Vanity Fair’s culinary hatchet man, A.A. Gill, has savaged better restaurants than this. What would he have to say about young waiters who don’t know a Negroni from a Nehi? About potato soup for diners with dentures, garnished with sad wilted cabbage? Or ho-hum salad greens on pastrami-cured duck breast that has all the grace of bodega Boar’s Head?
The monochromatic fare is so tame, you might call it postfoodie, and you might wonder if there’s a secret menu somewhere that plebeian diners don’t receive. Insiders seem to know what to order at least, judging from the number of lamb chops coming out of the kitchen one night.
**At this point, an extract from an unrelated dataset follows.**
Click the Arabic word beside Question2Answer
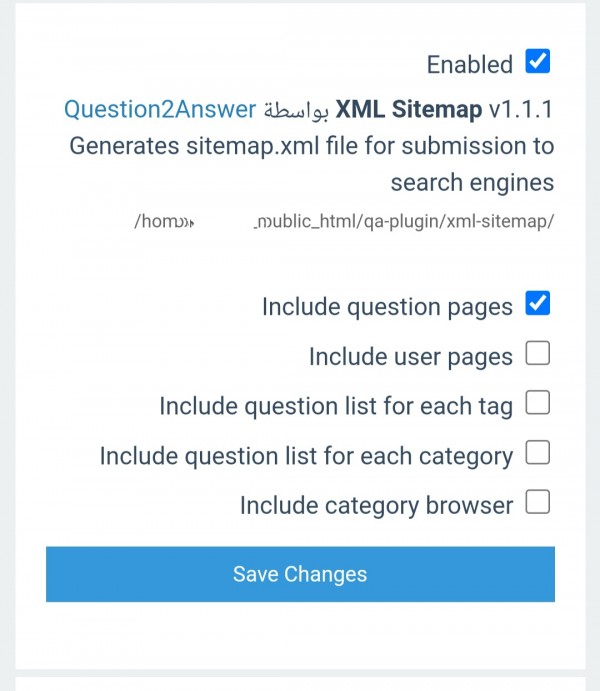Image resolution: width=600 pixels, height=691 pixels. pyautogui.click(x=295, y=110)
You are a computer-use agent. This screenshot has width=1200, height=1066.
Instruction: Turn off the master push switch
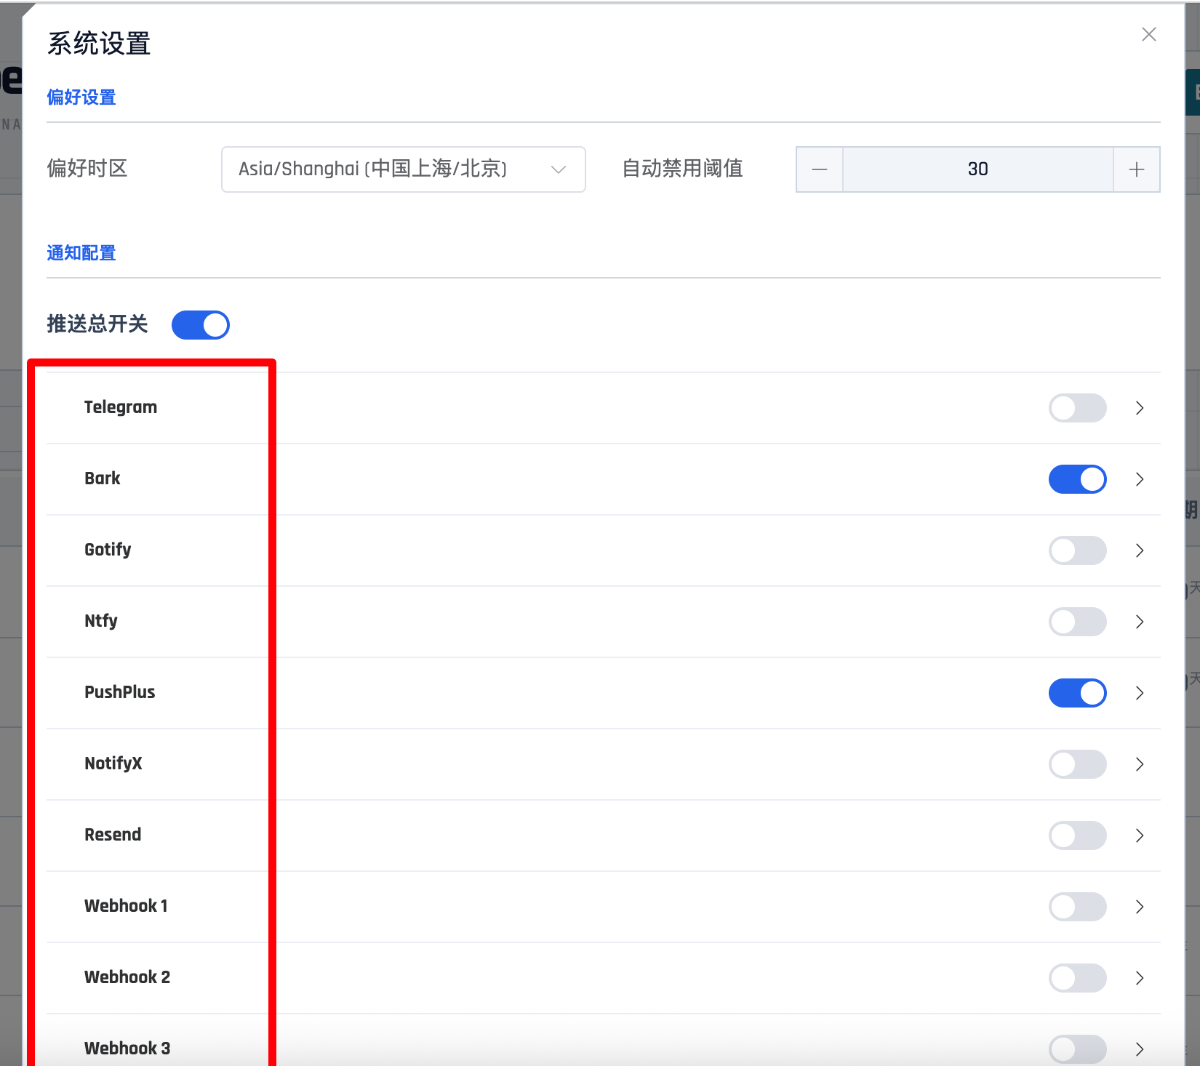pos(200,325)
The exceptional meat, from Thomas Keller’s supplier, Elysian Fields Farm, anchors a very rare thing here: a dish that’s an actual pleasure to eat, with baby artichokes and charred-eggplant puree.
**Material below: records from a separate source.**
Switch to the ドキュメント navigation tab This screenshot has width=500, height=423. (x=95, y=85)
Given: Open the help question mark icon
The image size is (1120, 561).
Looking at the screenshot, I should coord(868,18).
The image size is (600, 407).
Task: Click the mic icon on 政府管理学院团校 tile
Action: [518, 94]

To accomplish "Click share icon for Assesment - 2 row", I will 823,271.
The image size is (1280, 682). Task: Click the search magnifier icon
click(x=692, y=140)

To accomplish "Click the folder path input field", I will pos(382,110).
Fortunately, the retro space is much less depressing than the cumbersome cooking. The old rec-room decor—frayed couches and scuffed carpeting—has given way to a Great Gatsby–style clubhouse, with antique ceiling fans, a lit fireplace and mahogany walls. In any era, though, the slim, leathery $46 New York strip in a dull brown pepper sauce would be about as appealing to eat as scuffed Louboutins. An overcooked puck of halibut isn’t much more appetizing, despite flashes of flavor from nutty romesco and sliced pickled peppers.
The spot certainly doesn’t copensate for the low-caliber entrées by charming with first-rate hospitality. “No photography,” the menu admonishes. There’s no coat check either, no cocktail list and no pastry chef. The short roster of uninspiring sweets includes generic crème brûlée with diced apple in the custard and a miniature sundae—vanilla scoops with whipped cream and chocolate sauce—that’s about as exciting as ice-cream night in a nursing home.
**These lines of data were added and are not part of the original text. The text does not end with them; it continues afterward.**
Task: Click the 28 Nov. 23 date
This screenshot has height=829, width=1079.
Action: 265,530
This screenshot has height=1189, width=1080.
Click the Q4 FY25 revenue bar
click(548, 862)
The Beatrice Inn recalls the bad old days when good food and an A-list crowd were mutually exclusive. Even the Monkey Bar and Waverly Inn, at least at first, served solid fare from credible (now departed) chefs, but both lost their mojo real quick. If history is any indication, the power gang won’t stick around here very long either.
Eat this: Lamb chops with artichokes
Drink this: Though there’s no cocktail menu, the seasoned barmen shake up fine, old-fashioned drinks, like a nicely balanced, if pricey, Negroni ($16). The wine list is short on bargains too, though a velvety red qubel tempranillo from Madrid won’t break the bank ($51).
Sit here: The back room where trust-fund brats were once dancing till dawn draws a young, late-dining crowd. The more mature front room, though, is the most coveted real estate, full of big tables packed with Carter’s media, fashion and film industry pals.
Conversation piece: The name outside—a restored neon sign spells out beatrice inn in bright green and red letters—is a precious commodity, or at least that’s the thinking behind an ongoing legal dispute. Former owner Paul Sevigny, who ran the place as a hot nightspot, claims he still owns the moniker, if not the space it’s attached to.